The task ::
Please recast the material below as a JSON list of strings, with one string per line and the blank lines left out.

Stored entries ::
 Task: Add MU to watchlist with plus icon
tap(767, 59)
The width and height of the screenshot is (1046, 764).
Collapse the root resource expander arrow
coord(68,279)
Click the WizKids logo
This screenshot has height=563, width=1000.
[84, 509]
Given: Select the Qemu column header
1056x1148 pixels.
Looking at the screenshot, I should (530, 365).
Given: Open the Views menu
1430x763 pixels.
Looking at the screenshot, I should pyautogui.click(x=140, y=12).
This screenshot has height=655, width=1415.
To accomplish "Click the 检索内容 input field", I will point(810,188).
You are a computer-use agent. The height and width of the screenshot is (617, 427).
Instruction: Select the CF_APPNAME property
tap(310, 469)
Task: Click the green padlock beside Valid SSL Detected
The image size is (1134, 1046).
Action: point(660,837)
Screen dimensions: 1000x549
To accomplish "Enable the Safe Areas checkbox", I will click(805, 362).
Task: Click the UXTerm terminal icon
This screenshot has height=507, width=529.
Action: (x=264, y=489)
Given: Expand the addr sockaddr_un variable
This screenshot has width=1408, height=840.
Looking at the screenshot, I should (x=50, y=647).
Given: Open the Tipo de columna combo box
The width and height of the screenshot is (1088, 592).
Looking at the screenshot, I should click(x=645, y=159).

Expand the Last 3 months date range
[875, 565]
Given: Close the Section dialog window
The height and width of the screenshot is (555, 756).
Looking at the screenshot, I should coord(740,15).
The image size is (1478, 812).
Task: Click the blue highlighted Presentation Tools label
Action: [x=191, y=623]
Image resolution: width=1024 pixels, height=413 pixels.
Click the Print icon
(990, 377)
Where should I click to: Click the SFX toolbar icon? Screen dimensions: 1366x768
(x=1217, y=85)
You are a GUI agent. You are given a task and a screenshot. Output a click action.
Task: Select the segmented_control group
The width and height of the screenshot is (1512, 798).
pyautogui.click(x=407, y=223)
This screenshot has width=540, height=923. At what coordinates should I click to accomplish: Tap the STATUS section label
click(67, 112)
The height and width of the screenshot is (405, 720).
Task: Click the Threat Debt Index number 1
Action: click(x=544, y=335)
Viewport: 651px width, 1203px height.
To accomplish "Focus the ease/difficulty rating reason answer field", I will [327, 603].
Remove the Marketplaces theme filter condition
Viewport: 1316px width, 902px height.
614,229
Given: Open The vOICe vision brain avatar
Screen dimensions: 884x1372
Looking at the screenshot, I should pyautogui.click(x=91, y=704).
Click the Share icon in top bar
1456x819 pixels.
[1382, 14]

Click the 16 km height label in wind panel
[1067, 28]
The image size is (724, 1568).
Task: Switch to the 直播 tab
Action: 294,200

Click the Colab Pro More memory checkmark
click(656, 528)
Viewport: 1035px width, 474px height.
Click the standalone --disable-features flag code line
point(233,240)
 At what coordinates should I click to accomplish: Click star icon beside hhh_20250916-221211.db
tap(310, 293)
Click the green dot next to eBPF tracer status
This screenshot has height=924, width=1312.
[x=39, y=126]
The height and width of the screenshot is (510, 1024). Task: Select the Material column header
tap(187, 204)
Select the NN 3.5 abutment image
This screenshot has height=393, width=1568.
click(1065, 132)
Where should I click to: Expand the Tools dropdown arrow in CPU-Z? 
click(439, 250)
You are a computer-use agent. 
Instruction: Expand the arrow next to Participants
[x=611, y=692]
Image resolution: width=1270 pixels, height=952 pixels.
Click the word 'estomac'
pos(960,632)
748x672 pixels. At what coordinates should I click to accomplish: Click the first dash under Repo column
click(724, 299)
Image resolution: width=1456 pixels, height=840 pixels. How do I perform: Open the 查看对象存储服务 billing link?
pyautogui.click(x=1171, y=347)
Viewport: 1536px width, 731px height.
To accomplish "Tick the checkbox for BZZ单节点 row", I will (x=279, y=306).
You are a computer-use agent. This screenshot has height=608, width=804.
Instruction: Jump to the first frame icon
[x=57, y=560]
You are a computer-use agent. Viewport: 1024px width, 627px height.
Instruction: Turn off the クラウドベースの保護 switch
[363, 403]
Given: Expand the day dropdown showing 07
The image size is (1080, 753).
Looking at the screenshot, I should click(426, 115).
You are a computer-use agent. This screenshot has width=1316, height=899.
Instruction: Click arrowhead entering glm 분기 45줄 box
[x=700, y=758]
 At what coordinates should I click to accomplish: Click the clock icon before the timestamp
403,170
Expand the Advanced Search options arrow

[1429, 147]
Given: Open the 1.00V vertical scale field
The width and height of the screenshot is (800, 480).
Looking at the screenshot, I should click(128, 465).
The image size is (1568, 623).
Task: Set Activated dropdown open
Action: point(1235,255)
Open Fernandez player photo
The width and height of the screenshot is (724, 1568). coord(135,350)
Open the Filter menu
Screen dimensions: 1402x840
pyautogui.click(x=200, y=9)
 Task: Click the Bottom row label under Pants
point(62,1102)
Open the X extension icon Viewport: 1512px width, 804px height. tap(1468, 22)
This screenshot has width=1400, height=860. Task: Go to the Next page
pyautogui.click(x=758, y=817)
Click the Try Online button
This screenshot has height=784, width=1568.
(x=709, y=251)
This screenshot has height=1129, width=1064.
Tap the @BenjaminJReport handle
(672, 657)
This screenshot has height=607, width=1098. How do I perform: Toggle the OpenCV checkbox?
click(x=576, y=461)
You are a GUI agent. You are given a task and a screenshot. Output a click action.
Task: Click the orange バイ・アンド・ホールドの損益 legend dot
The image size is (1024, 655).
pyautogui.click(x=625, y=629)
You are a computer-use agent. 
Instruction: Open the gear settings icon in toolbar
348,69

Answer to the task ::
[
  " Task: Add MU to watchlist with plus icon",
  "tap(767, 59)",
  "The width and height of the screenshot is (1046, 764).",
  "Collapse the root resource expander arrow",
  "coord(68,279)",
  "Click the WizKids logo",
  "This screenshot has height=563, width=1000.",
  "[84, 509]",
  "Given: Select the Qemu column header",
  "1056x1148 pixels.",
  "Looking at the screenshot, I should (530, 365).",
  "Given: Open the Views menu",
  "1430x763 pixels.",
  "Looking at the screenshot, I should pyautogui.click(x=140, y=12).",
  "This screenshot has height=655, width=1415.",
  "To accomplish \"Click the 检索内容 input field\", I will point(810,188).",
  "You are a computer-use agent. The height and width of the screenshot is (617, 427).",
  "Instruction: Select the CF_APPNAME property",
  "tap(310, 469)",
  "Task: Click the green padlock beside Valid SSL Detected",
  "The image size is (1134, 1046).",
  "Action: point(660,837)",
  "Screen dimensions: 1000x549",
  "To accomplish \"Enable the Safe Areas checkbox\", I will click(805, 362).",
  "Task: Click the UXTerm terminal icon",
  "This screenshot has height=507, width=529.",
  "Action: (x=264, y=489)",
  "Given: Expand the addr sockaddr_un variable",
  "This screenshot has width=1408, height=840.",
  "Looking at the screenshot, I should (x=50, y=647).",
  "Given: Open the Tipo de columna combo box",
  "The width and height of the screenshot is (1088, 592).",
  "Looking at the screenshot, I should click(x=645, y=159).",
  "Expand the Last 3 months date range",
  "[875, 565]",
  "Given: Close the Section dialog window",
  "The height and width of the screenshot is (555, 756).",
  "Looking at the screenshot, I should coord(740,15).",
  "The image size is (1478, 812).",
  "Task: Click the blue highlighted Presentation Tools label",
  "Action: [x=191, y=623]",
  "Image resolution: width=1024 pixels, height=413 pixels.",
  "Click the Print icon",
  "(990, 377)",
  "Where should I click to: Click the SFX toolbar icon? Screen dimensions: 1366x768",
  "(x=1217, y=85)",
  "You are a GUI agent. You are given a task and a screenshot. Output a click action.",
  "Task: Select the segmented_control group",
  "The width and height of the screenshot is (1512, 798).",
  "pyautogui.click(x=407, y=223)",
  "This screenshot has width=540, height=923. At what coordinates should I click to accomplish: Tap the STATUS section label",
  "click(67, 112)",
  "The height and width of the screenshot is (405, 720).",
  "Task: Click the Threat Debt Index number 1",
  "Action: click(x=544, y=335)",
  "Viewport: 651px width, 1203px height.",
  "To accomplish \"Focus the ease/difficulty rating reason answer field\", I will [327, 603].",
  "Remove the Marketplaces theme filter condition",
  "Viewport: 1316px width, 902px height.",
  "614,229",
  "Given: Open The vOICe vision brain avatar",
  "Screen dimensions: 884x1372",
  "Looking at the screenshot, I should pyautogui.click(x=91, y=704).",
  "Click the Share icon in top bar",
  "1456x819 pixels.",
  "[1382, 14]",
  "Click the 16 km height label in wind panel",
  "[1067, 28]",
  "The image size is (724, 1568).",
  "Task: Switch to the 直播 tab",
  "Action: 294,200",
  "Click the Colab Pro More memory checkmark",
  "click(656, 528)",
  "Viewport: 1035px width, 474px height.",
  "Click the standalone --disable-features flag code line",
  "point(233,240)",
  " At what coordinates should I click to accomplish: Click star icon beside hhh_20250916-221211.db",
  "tap(310, 293)",
  "Click the green dot next to eBPF tracer status",
  "This screenshot has height=924, width=1312.",
  "[x=39, y=126]",
  "The height and width of the screenshot is (510, 1024). Task: Select the Material column header",
  "tap(187, 204)",
  "Select the NN 3.5 abutment image",
  "This screenshot has height=393, width=1568.",
  "click(1065, 132)",
  "Where should I click to: Expand the Tools dropdown arrow in CPU-Z? ",
  "click(439, 250)",
  "You are a computer-use agent. ",
  "Instruction: Expand the arrow next to Participants",
  "[x=611, y=692]",
  "Image resolution: width=1270 pixels, height=952 pixels.",
  "Click the word 'estomac'",
  "pos(960,632)",
  "748x672 pixels. At what coordinates should I click to accomplish: Click the first dash under Repo column",
  "click(724, 299)",
  "Image resolution: width=1456 pixels, height=840 pixels. How do I perform: Open the 查看对象存储服务 billing link?",
  "pyautogui.click(x=1171, y=347)",
  "Viewport: 1536px width, 731px height.",
  "To accomplish \"Tick the checkbox for BZZ单节点 row\", I will (x=279, y=306).",
  "You are a computer-use agent. This screenshot has height=608, width=804.",
  "Instruction: Jump to the first frame icon",
  "[x=57, y=560]",
  "You are a computer-use agent. Viewport: 1024px width, 627px height.",
  "Instruction: Turn off the クラウドベースの保護 switch",
  "[363, 403]",
  "Given: Expand the day dropdown showing 07",
  "The image size is (1080, 753).",
  "Looking at the screenshot, I should click(426, 115).",
  "You are a computer-use agent. This screenshot has width=1316, height=899.",
  "Instruction: Click arrowhead entering glm 분기 45줄 box",
  "[x=700, y=758]",
  " At what coordinates should I click to accomplish: Click the clock icon before the timestamp",
  "403,170",
  "Expand the Advanced Search options arrow",
  "[1429, 147]",
  "Given: Open the 1.00V vertical scale field",
  "The width and height of the screenshot is (800, 480).",
  "Looking at the screenshot, I should click(128, 465).",
  "The image size is (1568, 623).",
  "Task: Set Activated dropdown open",
  "Action: point(1235,255)",
  "Open Fernandez player photo",
  "The width and height of the screenshot is (724, 1568). coord(135,350)",
  "Open the Filter menu",
  "Screen dimensions: 1402x840",
  "pyautogui.click(x=200, y=9)",
  " Task: Click the Bottom row label under Pants",
  "point(62,1102)",
  "Open the X extension icon Viewport: 1512px width, 804px height. tap(1468, 22)",
  "This screenshot has width=1400, height=860. Task: Go to the Next page",
  "pyautogui.click(x=758, y=817)",
  "Click the Try Online button",
  "This screenshot has height=784, width=1568.",
  "(x=709, y=251)",
  "This screenshot has height=1129, width=1064.",
  "Tap the @BenjaminJReport handle",
  "(672, 657)",
  "This screenshot has height=607, width=1098. How do I perform: Toggle the OpenCV checkbox?",
  "click(x=576, y=461)",
  "You are a GUI agent. You are given a task and a screenshot. Output a click action.",
  "Task: Click the orange バイ・アンド・ホールドの損益 legend dot",
  "The image size is (1024, 655).",
  "pyautogui.click(x=625, y=629)",
  "You are a computer-use agent. ",
  "Instruction: Open the gear settings icon in toolbar",
  "348,69"
]